*Assigned task*. Each record must be retyped word for word.

*Records from a dataset*.
====

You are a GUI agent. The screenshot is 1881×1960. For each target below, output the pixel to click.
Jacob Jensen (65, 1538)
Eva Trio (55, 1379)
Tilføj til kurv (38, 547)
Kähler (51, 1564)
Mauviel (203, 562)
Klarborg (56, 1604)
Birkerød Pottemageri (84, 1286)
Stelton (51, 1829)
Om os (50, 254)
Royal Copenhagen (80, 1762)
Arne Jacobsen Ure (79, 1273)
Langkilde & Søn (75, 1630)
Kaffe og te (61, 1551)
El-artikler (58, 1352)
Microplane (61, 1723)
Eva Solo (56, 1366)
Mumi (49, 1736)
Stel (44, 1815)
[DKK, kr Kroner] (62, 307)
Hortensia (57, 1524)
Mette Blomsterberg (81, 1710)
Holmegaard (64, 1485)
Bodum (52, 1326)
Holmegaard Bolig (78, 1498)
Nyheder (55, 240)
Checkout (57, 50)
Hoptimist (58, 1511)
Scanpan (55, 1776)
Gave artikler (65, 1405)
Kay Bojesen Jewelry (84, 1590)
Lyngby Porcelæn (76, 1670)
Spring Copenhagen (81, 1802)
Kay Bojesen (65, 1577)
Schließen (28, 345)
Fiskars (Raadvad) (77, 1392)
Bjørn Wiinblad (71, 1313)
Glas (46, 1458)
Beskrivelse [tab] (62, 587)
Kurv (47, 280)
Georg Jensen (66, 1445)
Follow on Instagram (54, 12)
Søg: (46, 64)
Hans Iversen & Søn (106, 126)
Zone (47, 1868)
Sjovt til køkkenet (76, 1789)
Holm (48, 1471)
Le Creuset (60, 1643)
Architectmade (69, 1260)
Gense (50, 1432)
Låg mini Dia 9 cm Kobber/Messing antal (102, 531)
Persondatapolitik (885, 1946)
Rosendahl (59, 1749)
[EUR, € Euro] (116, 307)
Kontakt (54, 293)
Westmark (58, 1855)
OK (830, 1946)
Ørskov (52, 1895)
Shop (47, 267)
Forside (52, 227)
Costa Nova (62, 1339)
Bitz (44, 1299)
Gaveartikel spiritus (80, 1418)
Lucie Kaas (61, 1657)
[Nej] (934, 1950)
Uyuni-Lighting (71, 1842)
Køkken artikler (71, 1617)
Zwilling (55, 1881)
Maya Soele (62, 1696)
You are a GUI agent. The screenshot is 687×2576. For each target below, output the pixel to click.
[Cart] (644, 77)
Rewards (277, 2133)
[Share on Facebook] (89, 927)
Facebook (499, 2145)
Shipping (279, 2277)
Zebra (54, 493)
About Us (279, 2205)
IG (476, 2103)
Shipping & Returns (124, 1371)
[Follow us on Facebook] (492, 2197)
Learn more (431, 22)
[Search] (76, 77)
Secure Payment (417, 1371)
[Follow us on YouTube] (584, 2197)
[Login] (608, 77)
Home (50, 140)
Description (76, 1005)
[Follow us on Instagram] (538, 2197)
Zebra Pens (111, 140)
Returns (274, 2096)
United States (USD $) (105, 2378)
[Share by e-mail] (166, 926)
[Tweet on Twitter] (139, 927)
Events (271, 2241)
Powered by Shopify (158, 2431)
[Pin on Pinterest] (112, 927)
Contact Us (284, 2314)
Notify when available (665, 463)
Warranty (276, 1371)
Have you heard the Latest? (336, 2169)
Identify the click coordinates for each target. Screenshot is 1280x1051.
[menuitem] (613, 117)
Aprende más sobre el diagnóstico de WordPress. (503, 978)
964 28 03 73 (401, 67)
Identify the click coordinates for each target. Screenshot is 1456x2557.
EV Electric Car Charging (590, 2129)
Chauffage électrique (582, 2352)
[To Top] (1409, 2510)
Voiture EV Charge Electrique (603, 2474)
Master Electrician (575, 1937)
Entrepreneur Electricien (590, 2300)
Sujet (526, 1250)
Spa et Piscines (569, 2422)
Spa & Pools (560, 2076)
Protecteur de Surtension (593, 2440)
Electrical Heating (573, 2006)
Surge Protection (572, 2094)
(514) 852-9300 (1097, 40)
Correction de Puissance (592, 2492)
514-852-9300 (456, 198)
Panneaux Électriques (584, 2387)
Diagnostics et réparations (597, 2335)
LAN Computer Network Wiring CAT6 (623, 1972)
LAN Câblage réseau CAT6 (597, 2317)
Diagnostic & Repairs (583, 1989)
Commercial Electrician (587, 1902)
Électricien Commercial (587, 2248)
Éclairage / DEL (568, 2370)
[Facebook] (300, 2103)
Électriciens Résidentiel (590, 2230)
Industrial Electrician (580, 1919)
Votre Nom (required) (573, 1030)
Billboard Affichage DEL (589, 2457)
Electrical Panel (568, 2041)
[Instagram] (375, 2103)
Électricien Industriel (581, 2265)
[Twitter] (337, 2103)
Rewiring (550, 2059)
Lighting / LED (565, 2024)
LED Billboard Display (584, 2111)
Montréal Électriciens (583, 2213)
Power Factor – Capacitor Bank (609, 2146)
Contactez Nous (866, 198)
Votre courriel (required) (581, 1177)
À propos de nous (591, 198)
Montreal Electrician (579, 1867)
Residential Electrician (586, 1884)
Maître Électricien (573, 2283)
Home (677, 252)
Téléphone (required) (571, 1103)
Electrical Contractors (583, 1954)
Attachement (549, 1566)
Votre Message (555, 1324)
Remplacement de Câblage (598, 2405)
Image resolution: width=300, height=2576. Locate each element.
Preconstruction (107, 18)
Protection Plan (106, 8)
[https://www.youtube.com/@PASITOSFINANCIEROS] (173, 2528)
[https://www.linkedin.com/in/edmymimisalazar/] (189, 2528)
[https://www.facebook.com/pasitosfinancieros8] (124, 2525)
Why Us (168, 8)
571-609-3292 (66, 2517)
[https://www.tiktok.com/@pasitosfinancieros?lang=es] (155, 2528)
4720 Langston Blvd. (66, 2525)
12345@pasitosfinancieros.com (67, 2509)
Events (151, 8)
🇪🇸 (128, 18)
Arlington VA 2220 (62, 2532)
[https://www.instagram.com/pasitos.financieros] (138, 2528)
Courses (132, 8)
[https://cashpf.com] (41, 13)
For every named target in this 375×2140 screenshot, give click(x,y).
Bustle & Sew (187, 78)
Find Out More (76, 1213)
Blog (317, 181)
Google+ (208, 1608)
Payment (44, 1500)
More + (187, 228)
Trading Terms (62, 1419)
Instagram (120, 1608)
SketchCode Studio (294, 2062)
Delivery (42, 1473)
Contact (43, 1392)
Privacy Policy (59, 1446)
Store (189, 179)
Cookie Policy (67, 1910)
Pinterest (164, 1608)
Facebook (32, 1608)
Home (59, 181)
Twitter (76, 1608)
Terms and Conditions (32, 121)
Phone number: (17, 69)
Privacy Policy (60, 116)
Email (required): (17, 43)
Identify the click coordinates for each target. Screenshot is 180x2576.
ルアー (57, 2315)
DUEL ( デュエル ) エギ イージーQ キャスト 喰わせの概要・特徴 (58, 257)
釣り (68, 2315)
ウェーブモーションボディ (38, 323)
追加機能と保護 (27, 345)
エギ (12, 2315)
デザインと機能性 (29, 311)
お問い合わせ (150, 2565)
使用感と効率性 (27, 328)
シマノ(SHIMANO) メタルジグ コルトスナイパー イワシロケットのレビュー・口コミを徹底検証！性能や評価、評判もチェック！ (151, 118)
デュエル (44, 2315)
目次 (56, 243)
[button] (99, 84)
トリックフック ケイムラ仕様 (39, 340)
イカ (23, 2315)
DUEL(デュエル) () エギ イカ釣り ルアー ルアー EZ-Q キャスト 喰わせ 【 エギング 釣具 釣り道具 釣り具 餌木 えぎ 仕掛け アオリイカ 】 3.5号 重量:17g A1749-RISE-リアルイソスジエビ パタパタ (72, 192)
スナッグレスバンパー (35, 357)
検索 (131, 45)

====

*Written answer*.
You are a GUI agent. The screenshot is 1881×1960. For each target below, output the pixel to click.
Jacob Jensen (65, 1538)
Eva Trio (55, 1379)
Tilføj til kurv (38, 547)
Kähler (51, 1564)
Mauviel (203, 562)
Klarborg (56, 1604)
Birkerød Pottemageri (84, 1286)
Stelton (51, 1829)
Om os (50, 254)
Royal Copenhagen (80, 1762)
Arne Jacobsen Ure (79, 1273)
Langkilde & Søn (75, 1630)
Kaffe og te (61, 1551)
El-artikler (58, 1352)
Microplane (61, 1723)
Eva Solo (56, 1366)
Mumi (49, 1736)
Stel (44, 1815)
[DKK, kr Kroner] (62, 307)
Hortensia (57, 1524)
Mette Blomsterberg (81, 1710)
Holmegaard (64, 1485)
Bodum (52, 1326)
Holmegaard Bolig (78, 1498)
Nyheder (55, 240)
Checkout (57, 50)
Hoptimist (58, 1511)
Scanpan (55, 1776)
Gave artikler (65, 1405)
Kay Bojesen Jewelry (84, 1590)
Lyngby Porcelæn (76, 1670)
Spring Copenhagen (81, 1802)
Kay Bojesen (65, 1577)
Schließen (28, 345)
Fiskars (Raadvad) (77, 1392)
Bjørn Wiinblad (71, 1313)
Glas (46, 1458)
Beskrivelse [tab] (62, 587)
Kurv (47, 280)
Georg Jensen (66, 1445)
Follow on Instagram (54, 12)
Søg: (46, 64)
Hans Iversen & Søn (106, 126)
Zone (47, 1868)
Sjovt til køkkenet (76, 1789)
Holm (48, 1471)
Le Creuset (60, 1643)
Architectmade (69, 1260)
Gense (50, 1432)
Låg mini Dia 9 cm Kobber/Messing antal (102, 531)
Persondatapolitik (885, 1946)
Rosendahl (59, 1749)
[EUR, € Euro] (116, 307)
Kontakt (54, 293)
Westmark (58, 1855)
OK (830, 1946)
Ørskov (52, 1895)
Shop (47, 267)
Forside (52, 227)
Costa Nova (62, 1339)
Bitz (44, 1299)
Gaveartikel spiritus (80, 1418)
Lucie Kaas (61, 1657)
[Nej] (934, 1950)
Uyuni-Lighting (71, 1842)
Køkken artikler (71, 1617)
Zwilling (55, 1881)
Maya Soele (62, 1696)
You are a GUI agent. The screenshot is 687×2576. For each target below, output the pixel to click.
[Cart] (644, 77)
Rewards (277, 2133)
[Share on Facebook] (89, 927)
Facebook (499, 2145)
Shipping (279, 2277)
Zebra (54, 493)
About Us (279, 2205)
IG (476, 2103)
Shipping & Returns (124, 1371)
[Follow us on Facebook] (492, 2197)
Learn more (431, 22)
[Search] (76, 77)
Secure Payment (417, 1371)
[Follow us on YouTube] (584, 2197)
[Login] (608, 77)
Home (50, 140)
Description (76, 1005)
[Follow us on Instagram] (538, 2197)
Zebra Pens (111, 140)
Returns (274, 2096)
United States (USD $) (105, 2378)
[Share by e-mail] (166, 926)
[Tweet on Twitter] (139, 927)
Events (271, 2241)
Powered by Shopify (158, 2431)
[Pin on Pinterest] (112, 927)
Contact Us (284, 2314)
Notify when available (665, 463)
Warranty (276, 1371)
Have you heard the Latest? (336, 2169)
Identify the click coordinates for each target. Screenshot is 1280x1051.
[menuitem] (613, 117)
Aprende más sobre el diagnóstico de WordPress. (503, 978)
964 28 03 73 (401, 67)
Identify the click coordinates for each target. Screenshot is 1456x2557.
EV Electric Car Charging (590, 2129)
Chauffage électrique (582, 2352)
[To Top] (1409, 2510)
Voiture EV Charge Electrique (603, 2474)
Master Electrician (575, 1937)
Entrepreneur Electricien (590, 2300)
Sujet (526, 1250)
Spa et Piscines (569, 2422)
Spa & Pools (560, 2076)
Protecteur de Surtension (593, 2440)
Electrical Heating (573, 2006)
Surge Protection (572, 2094)
(514) 852-9300 (1097, 40)
Correction de Puissance (592, 2492)
514-852-9300 (456, 198)
Panneaux Électriques (584, 2387)
Diagnostics et réparations (597, 2335)
LAN Computer Network Wiring CAT6 (623, 1972)
LAN Câblage réseau CAT6 (597, 2317)
Diagnostic & Repairs (583, 1989)
Commercial Electrician (587, 1902)
Électricien Commercial (587, 2248)
Éclairage / DEL (568, 2370)
[Facebook] (300, 2103)
Électriciens Résidentiel (590, 2230)
Industrial Electrician (580, 1919)
Votre Nom (required) (573, 1030)
Billboard Affichage DEL (589, 2457)
Electrical Panel (568, 2041)
[Instagram] (375, 2103)
Électricien Industriel (581, 2265)
[Twitter] (337, 2103)
Rewiring (550, 2059)
Lighting / LED (565, 2024)
LED Billboard Display (584, 2111)
Montréal Électriciens (583, 2213)
Power Factor – Capacitor Bank (609, 2146)
Contactez Nous (866, 198)
Votre courriel (required) (581, 1177)
À propos de nous (591, 198)
Montreal Electrician (579, 1867)
Residential Electrician (586, 1884)
Maître Électricien (573, 2283)
Home (677, 252)
Téléphone (required) (571, 1103)
Electrical Contractors (583, 1954)
Attachement (549, 1566)
Votre Message (555, 1324)
Remplacement de Câblage (598, 2405)
Image resolution: width=300, height=2576. Locate each element.
Preconstruction (107, 18)
Protection Plan (106, 8)
[https://www.youtube.com/@PASITOSFINANCIEROS] (173, 2528)
[https://www.linkedin.com/in/edmymimisalazar/] (189, 2528)
[https://www.facebook.com/pasitosfinancieros8] (124, 2525)
Why Us (168, 8)
571-609-3292 (66, 2517)
[https://www.tiktok.com/@pasitosfinancieros?lang=es] (155, 2528)
4720 Langston Blvd. (66, 2525)
12345@pasitosfinancieros.com (67, 2509)
Events (151, 8)
🇪🇸 (128, 18)
Arlington VA 2220 (62, 2532)
[https://www.instagram.com/pasitos.financieros] (138, 2528)
Courses (132, 8)
[https://cashpf.com] (41, 13)
For every named target in this 375×2140 screenshot, give click(x,y).
Bustle & Sew (187, 78)
Find Out More (76, 1213)
Blog (317, 181)
Google+ (208, 1608)
Payment (44, 1500)
More + (187, 228)
Trading Terms (62, 1419)
Instagram (120, 1608)
SketchCode Studio (294, 2062)
Delivery (42, 1473)
Contact (43, 1392)
Privacy Policy (59, 1446)
Store (189, 179)
Cookie Policy (67, 1910)
Pinterest (164, 1608)
Facebook (32, 1608)
Home (59, 181)
Twitter (76, 1608)
Terms and Conditions (32, 121)
Phone number: (17, 69)
Privacy Policy (60, 116)
Email (required): (17, 43)
Identify the click coordinates for each target. Screenshot is 180x2576.
ルアー (57, 2315)
DUEL ( デュエル ) エギ イージーQ キャスト 喰わせの概要・特徴 (58, 257)
釣り (68, 2315)
ウェーブモーションボディ (38, 323)
追加機能と保護 (27, 345)
エギ (12, 2315)
デザインと機能性 (29, 311)
お問い合わせ (150, 2565)
使用感と効率性 (27, 328)
シマノ(SHIMANO) メタルジグ コルトスナイパー イワシロケットのレビュー・口コミを徹底検証！性能や評価、評判もチェック！ (151, 118)
デュエル (44, 2315)
目次 (56, 243)
[button] (99, 84)
トリックフック ケイムラ仕様 (39, 340)
イカ (23, 2315)
DUEL(デュエル) () エギ イカ釣り ルアー ルアー EZ-Q キャスト 喰わせ 【 エギング 釣具 釣り道具 釣り具 餌木 えぎ 仕掛け アオリイカ 】 3.5号 重量:17g A1749-RISE-リアルイソスジエビ パタパタ (72, 192)
スナッグレスバンパー (35, 357)
検索 (131, 45)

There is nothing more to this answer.